Monday, April 16, 2007

Time to Panic?

Consider the following:

-The Yankees have begun the season 5-6, and have won only one of their first four series.
-They lost a momentum-crushing game Sunday at Oakland in indescribably painful, surreal fashion.
-3/5 of the starting rotation is on the disabled list. Of the remaining two starters, one is an elbow injury waiting to happen and the other Kei Igawa.
-2/3 of the starting outfield have been down with injuries, and Melky Cabrera looks like the 2005 version of himself, not Melky 2.0 from 2006.
-Derek Jeter has committed six errors in 11 games, causing statheads everywhere to wet themselves with joy.
-Joe Torre is still the manager.
-There is still no backup catcher, and if the strained-muscle plague catches up with Jorge Posada, disaster will ensue.

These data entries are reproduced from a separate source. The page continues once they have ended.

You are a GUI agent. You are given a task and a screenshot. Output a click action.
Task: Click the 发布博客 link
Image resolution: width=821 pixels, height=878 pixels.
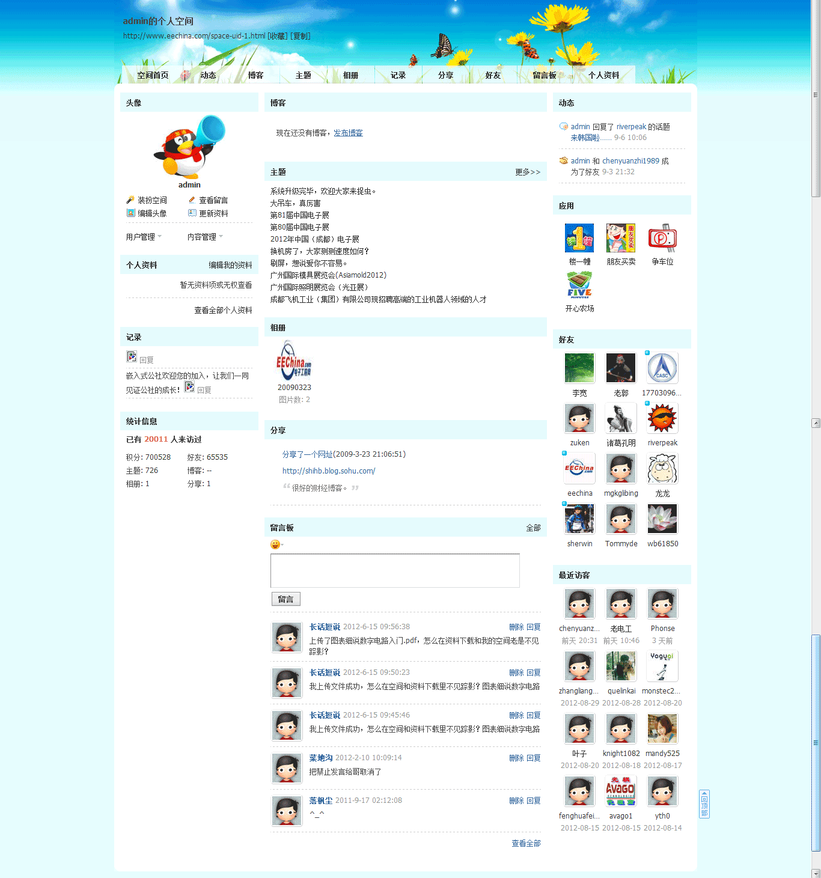[348, 133]
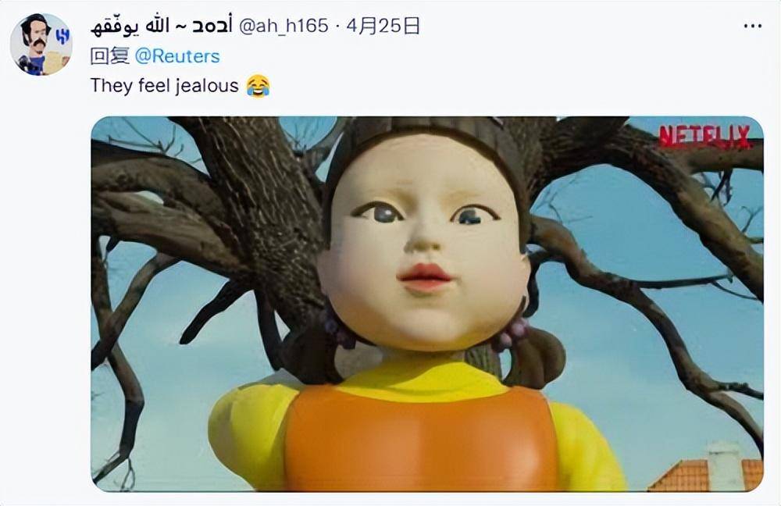Open the @Reuters mention link

[177, 55]
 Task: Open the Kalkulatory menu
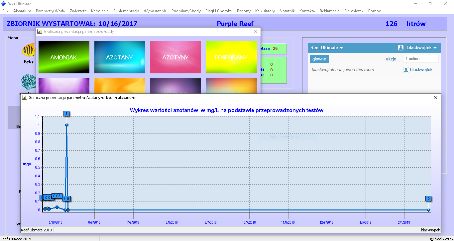(x=265, y=11)
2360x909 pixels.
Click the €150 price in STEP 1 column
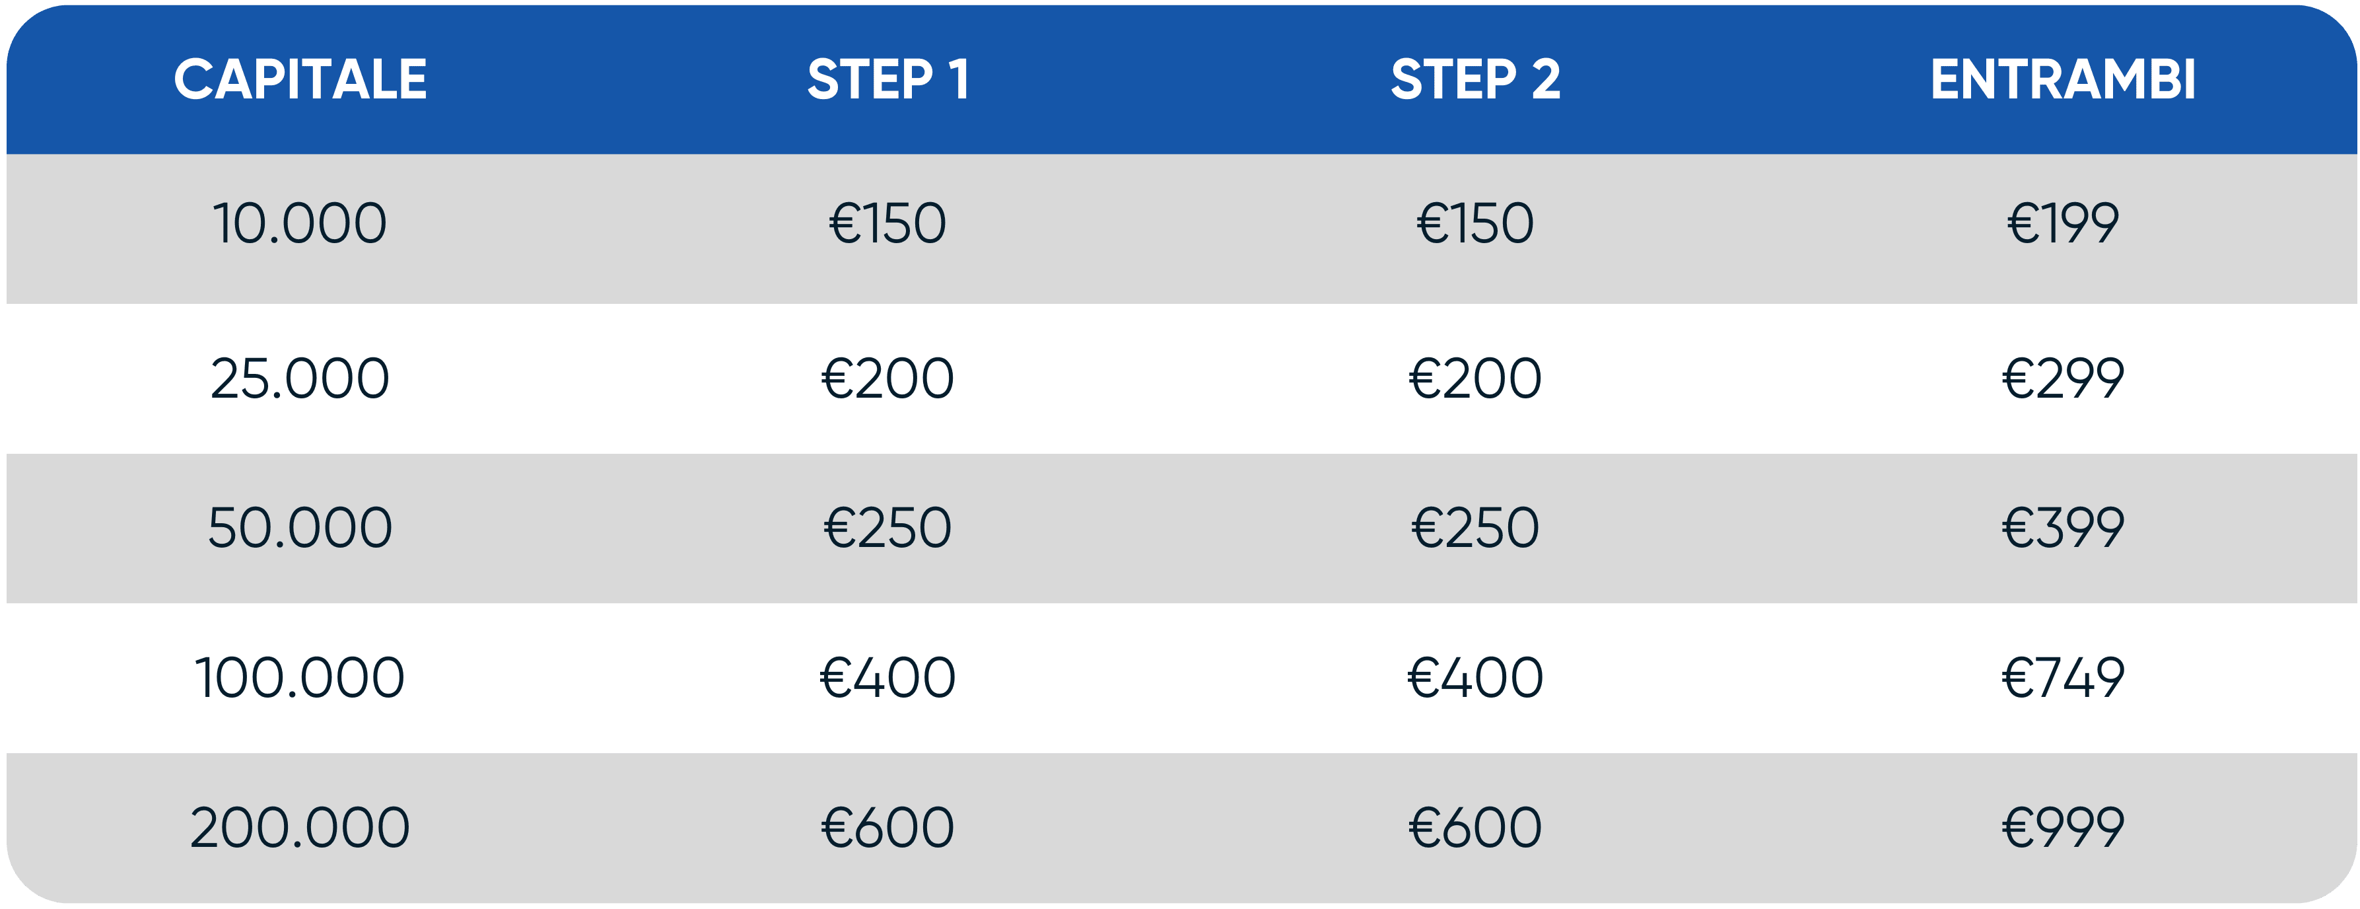tap(888, 224)
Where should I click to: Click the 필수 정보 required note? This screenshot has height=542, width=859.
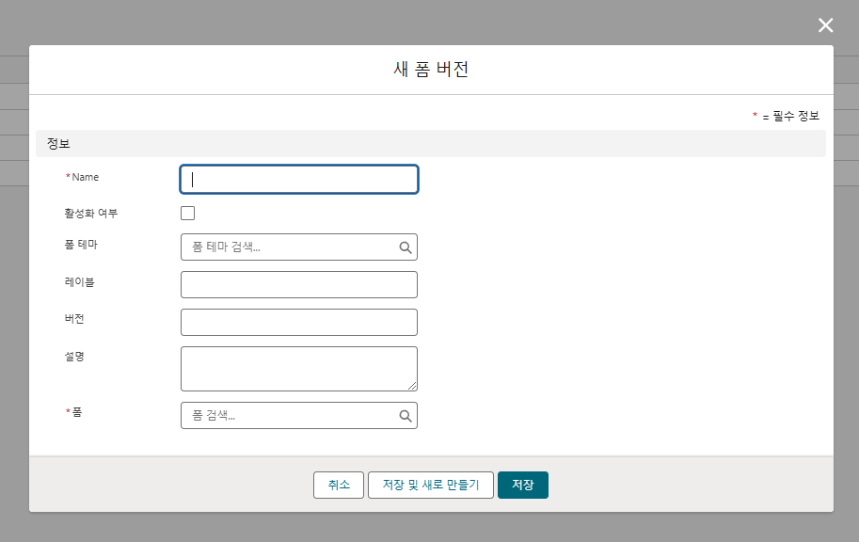pyautogui.click(x=789, y=116)
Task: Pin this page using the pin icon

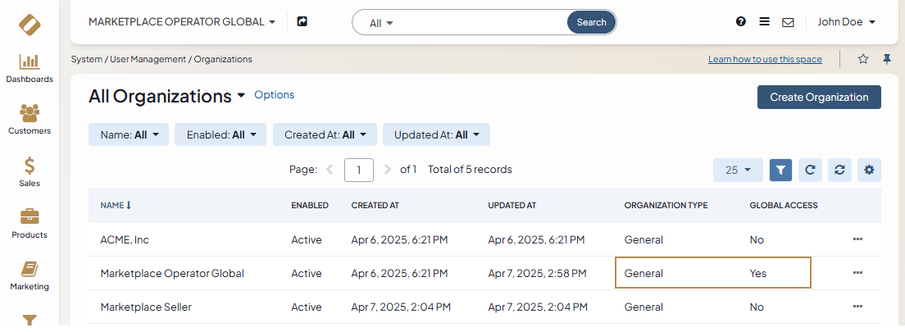Action: (x=886, y=59)
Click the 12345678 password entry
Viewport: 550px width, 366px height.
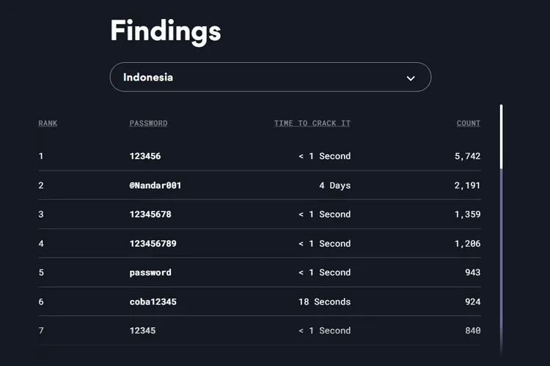(x=150, y=214)
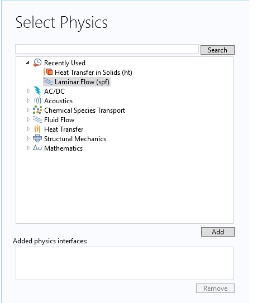Click the Chemical Species Transport dots icon
Viewport: 257px width, 303px height.
tap(37, 110)
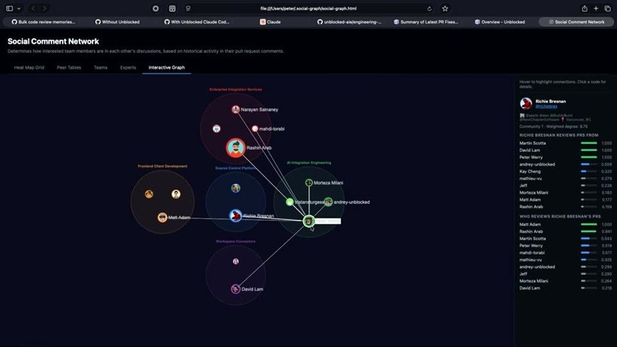Select the Experts tab
The height and width of the screenshot is (347, 617).
click(x=128, y=67)
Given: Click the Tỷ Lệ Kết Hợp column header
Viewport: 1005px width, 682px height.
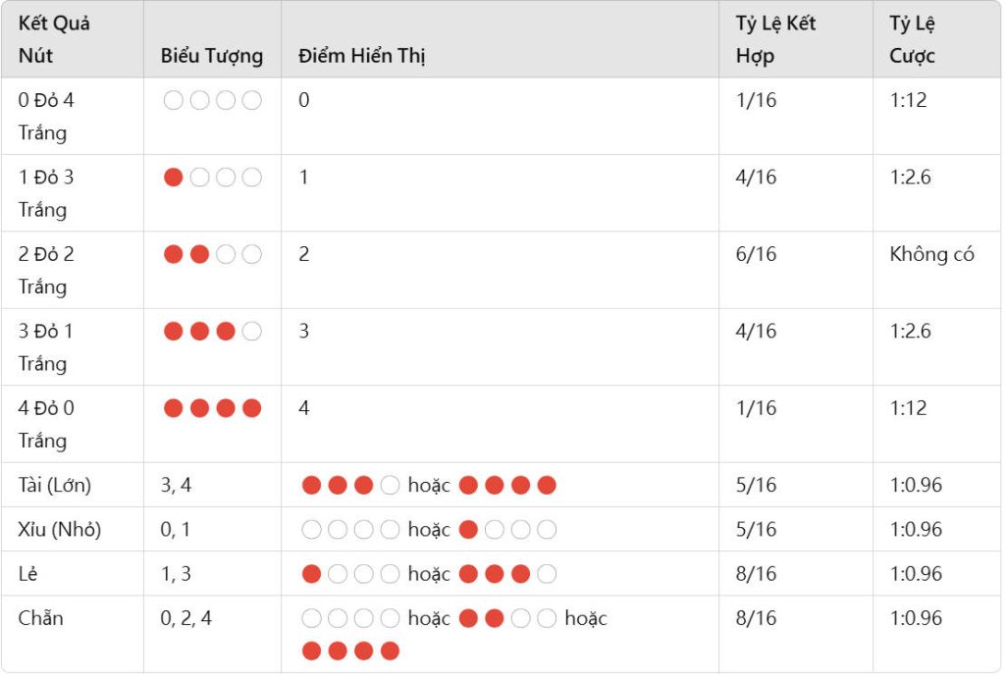Looking at the screenshot, I should point(775,39).
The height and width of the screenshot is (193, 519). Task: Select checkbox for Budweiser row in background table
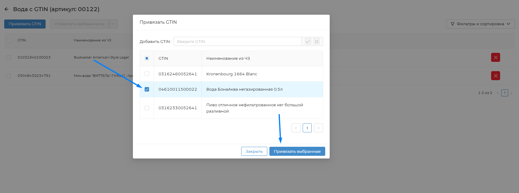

The injuries are not a surprise in and of themselves, although their sheer volume has to be unexpected. This is the second straight season that the Yankees have been beset with injuries to one key part of the team (outfield last year, starting pitching this year). While Sheffield and Matsui's injuries last year were freak incidents, this year's crop of muscle strains and pulls seems more systemic, perhaps due to the new conditioning coach and program the team must follow.

Here comes the obligatory "it's too early to panic" speech: no, wait, fuck that, that's not how I roll. This team is in trouble early, with Cleveland and the Red Sox coming up this week, and someone named Chase Wright pitching two of those games. The Yankees could find themselves in a fairly deep hole by the time the pitching gets healthy, if that ever happens. And let's not forget that the pitching's not all that great even when carrying a clean bill of health.

Of course, everything could change if Phil Hughes and Roger Clemens are the 1-2 combo in early June. Let's just hope that by then the Yankees aren't looking at a double-digit deficit in the division.